— Begin —

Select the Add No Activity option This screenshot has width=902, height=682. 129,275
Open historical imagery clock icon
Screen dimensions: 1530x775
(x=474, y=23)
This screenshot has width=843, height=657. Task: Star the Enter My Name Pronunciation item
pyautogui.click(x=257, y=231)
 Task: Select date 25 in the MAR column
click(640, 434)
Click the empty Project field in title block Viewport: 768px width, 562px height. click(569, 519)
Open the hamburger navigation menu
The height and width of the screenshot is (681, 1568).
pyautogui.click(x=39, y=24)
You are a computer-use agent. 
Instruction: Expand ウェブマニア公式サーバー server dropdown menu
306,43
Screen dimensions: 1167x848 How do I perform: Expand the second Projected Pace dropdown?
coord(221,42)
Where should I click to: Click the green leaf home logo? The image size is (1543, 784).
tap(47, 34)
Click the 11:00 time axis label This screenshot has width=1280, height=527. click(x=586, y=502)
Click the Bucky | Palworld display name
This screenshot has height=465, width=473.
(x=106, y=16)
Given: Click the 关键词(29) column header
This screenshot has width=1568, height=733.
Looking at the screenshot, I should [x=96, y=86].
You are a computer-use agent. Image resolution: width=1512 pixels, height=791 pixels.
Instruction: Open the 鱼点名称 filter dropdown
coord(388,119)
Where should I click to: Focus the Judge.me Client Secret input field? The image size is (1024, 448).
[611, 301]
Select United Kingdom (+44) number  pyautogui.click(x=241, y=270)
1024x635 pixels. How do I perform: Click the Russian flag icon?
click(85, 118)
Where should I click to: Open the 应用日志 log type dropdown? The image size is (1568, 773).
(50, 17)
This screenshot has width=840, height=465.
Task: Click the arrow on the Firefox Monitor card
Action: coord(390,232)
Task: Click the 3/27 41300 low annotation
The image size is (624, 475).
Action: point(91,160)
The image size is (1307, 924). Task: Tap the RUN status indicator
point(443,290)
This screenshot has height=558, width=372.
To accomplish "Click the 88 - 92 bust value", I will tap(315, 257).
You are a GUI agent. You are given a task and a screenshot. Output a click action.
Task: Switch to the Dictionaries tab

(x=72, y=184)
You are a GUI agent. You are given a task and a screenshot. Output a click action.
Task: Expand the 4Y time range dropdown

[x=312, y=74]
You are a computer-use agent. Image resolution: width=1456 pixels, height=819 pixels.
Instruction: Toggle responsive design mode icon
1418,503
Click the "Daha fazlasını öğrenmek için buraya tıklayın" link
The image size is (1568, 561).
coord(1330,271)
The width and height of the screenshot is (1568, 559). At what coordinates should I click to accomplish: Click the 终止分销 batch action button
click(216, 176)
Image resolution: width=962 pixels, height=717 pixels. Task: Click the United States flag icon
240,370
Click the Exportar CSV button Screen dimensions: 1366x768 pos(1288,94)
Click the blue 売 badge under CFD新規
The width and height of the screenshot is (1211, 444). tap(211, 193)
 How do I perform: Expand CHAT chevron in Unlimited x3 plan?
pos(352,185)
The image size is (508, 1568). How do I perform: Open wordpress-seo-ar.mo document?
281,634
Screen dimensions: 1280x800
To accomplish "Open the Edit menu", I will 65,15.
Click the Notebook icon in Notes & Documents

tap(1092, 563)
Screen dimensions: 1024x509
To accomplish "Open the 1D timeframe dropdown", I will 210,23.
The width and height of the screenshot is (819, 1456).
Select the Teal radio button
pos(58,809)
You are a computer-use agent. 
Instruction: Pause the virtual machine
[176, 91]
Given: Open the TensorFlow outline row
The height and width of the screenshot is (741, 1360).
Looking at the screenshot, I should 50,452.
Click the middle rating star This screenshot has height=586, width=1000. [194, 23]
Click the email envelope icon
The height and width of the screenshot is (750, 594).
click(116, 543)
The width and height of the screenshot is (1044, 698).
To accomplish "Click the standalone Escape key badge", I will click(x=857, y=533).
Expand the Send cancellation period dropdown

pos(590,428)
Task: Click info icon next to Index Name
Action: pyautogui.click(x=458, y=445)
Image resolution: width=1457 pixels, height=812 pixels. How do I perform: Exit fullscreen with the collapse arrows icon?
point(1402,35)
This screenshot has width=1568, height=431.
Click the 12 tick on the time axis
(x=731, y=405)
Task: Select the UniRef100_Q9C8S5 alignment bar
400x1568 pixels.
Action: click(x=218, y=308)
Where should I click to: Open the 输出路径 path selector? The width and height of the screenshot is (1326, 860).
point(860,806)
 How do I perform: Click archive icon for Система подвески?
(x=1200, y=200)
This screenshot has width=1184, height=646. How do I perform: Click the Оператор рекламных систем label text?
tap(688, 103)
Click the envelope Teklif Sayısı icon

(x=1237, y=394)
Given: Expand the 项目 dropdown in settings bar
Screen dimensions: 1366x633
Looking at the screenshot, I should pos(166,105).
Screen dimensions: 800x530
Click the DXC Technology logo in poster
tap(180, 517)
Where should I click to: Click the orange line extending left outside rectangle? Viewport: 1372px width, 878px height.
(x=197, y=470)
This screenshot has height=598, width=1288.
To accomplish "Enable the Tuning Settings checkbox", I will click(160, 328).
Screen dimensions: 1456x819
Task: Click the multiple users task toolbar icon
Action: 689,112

— End —

## WHAT TO DO:
Copy out the whole listing above, from its first line to its last, keeping every word and character unchanged.

## CORRECT OUTPUT:
Select the Add No Activity option This screenshot has width=902, height=682. 129,275
Open historical imagery clock icon
Screen dimensions: 1530x775
(x=474, y=23)
This screenshot has width=843, height=657. Task: Star the Enter My Name Pronunciation item
pyautogui.click(x=257, y=231)
 Task: Select date 25 in the MAR column
click(640, 434)
Click the empty Project field in title block Viewport: 768px width, 562px height. click(569, 519)
Open the hamburger navigation menu
The height and width of the screenshot is (681, 1568).
pyautogui.click(x=39, y=24)
You are a computer-use agent. 
Instruction: Expand ウェブマニア公式サーバー server dropdown menu
306,43
Screen dimensions: 1167x848 How do I perform: Expand the second Projected Pace dropdown?
coord(221,42)
Where should I click to: Click the green leaf home logo? The image size is (1543, 784).
tap(47, 34)
Click the 11:00 time axis label This screenshot has width=1280, height=527. click(x=586, y=502)
Click the Bucky | Palworld display name
This screenshot has height=465, width=473.
(x=106, y=16)
Given: Click the 关键词(29) column header
This screenshot has width=1568, height=733.
Looking at the screenshot, I should [x=96, y=86].
You are a computer-use agent. Image resolution: width=1512 pixels, height=791 pixels.
Instruction: Open the 鱼点名称 filter dropdown
coord(388,119)
Where should I click to: Focus the Judge.me Client Secret input field? The image size is (1024, 448).
[611, 301]
Select United Kingdom (+44) number  pyautogui.click(x=241, y=270)
1024x635 pixels. How do I perform: Click the Russian flag icon?
click(85, 118)
Where should I click to: Open the 应用日志 log type dropdown? The image size is (1568, 773).
(50, 17)
This screenshot has width=840, height=465.
Task: Click the arrow on the Firefox Monitor card
Action: coord(390,232)
Task: Click the 3/27 41300 low annotation
The image size is (624, 475).
Action: point(91,160)
The image size is (1307, 924). Task: Tap the RUN status indicator
point(443,290)
This screenshot has height=558, width=372.
To accomplish "Click the 88 - 92 bust value", I will tap(315, 257).
You are a GUI agent. You are given a task and a screenshot. Output a click action.
Task: Switch to the Dictionaries tab

(x=72, y=184)
You are a GUI agent. You are given a task and a screenshot. Output a click action.
Task: Expand the 4Y time range dropdown

[x=312, y=74]
You are a computer-use agent. Image resolution: width=1456 pixels, height=819 pixels.
Instruction: Toggle responsive design mode icon
1418,503
Click the "Daha fazlasını öğrenmek için buraya tıklayın" link
The image size is (1568, 561).
coord(1330,271)
The width and height of the screenshot is (1568, 559). At what coordinates should I click to accomplish: Click the 终止分销 batch action button
click(216, 176)
Image resolution: width=962 pixels, height=717 pixels. Task: Click the United States flag icon
240,370
Click the Exportar CSV button Screen dimensions: 1366x768 pos(1288,94)
Click the blue 売 badge under CFD新規
The width and height of the screenshot is (1211, 444). tap(211, 193)
 How do I perform: Expand CHAT chevron in Unlimited x3 plan?
pos(352,185)
The image size is (508, 1568). How do I perform: Open wordpress-seo-ar.mo document?
281,634
Screen dimensions: 1280x800
To accomplish "Open the Edit menu", I will 65,15.
Click the Notebook icon in Notes & Documents

tap(1092, 563)
Screen dimensions: 1024x509
To accomplish "Open the 1D timeframe dropdown", I will 210,23.
The width and height of the screenshot is (819, 1456).
Select the Teal radio button
pos(58,809)
You are a computer-use agent. 
Instruction: Pause the virtual machine
[176, 91]
Given: Open the TensorFlow outline row
The height and width of the screenshot is (741, 1360).
Looking at the screenshot, I should 50,452.
Click the middle rating star This screenshot has height=586, width=1000. [194, 23]
Click the email envelope icon
The height and width of the screenshot is (750, 594).
click(116, 543)
The width and height of the screenshot is (1044, 698).
To accomplish "Click the standalone Escape key badge", I will click(x=857, y=533).
Expand the Send cancellation period dropdown

pos(590,428)
Task: Click info icon next to Index Name
Action: pyautogui.click(x=458, y=445)
Image resolution: width=1457 pixels, height=812 pixels. How do I perform: Exit fullscreen with the collapse arrows icon?
point(1402,35)
This screenshot has width=1568, height=431.
Click the 12 tick on the time axis
(x=731, y=405)
Task: Select the UniRef100_Q9C8S5 alignment bar
400x1568 pixels.
Action: click(x=218, y=308)
Where should I click to: Open the 输出路径 path selector? The width and height of the screenshot is (1326, 860).
point(860,806)
 How do I perform: Click archive icon for Система подвески?
(x=1200, y=200)
This screenshot has width=1184, height=646. How do I perform: Click the Оператор рекламных систем label text?
tap(688, 103)
Click the envelope Teklif Sayısı icon

(x=1237, y=394)
Given: Expand the 项目 dropdown in settings bar
Screen dimensions: 1366x633
Looking at the screenshot, I should pos(166,105).
Screen dimensions: 800x530
Click the DXC Technology logo in poster
tap(180, 517)
Where should I click to: Click the orange line extending left outside rectangle? Viewport: 1372px width, 878px height.
(x=197, y=470)
This screenshot has height=598, width=1288.
To accomplish "Enable the Tuning Settings checkbox", I will click(160, 328).
Screen dimensions: 1456x819
Task: Click the multiple users task toolbar icon
Action: 689,112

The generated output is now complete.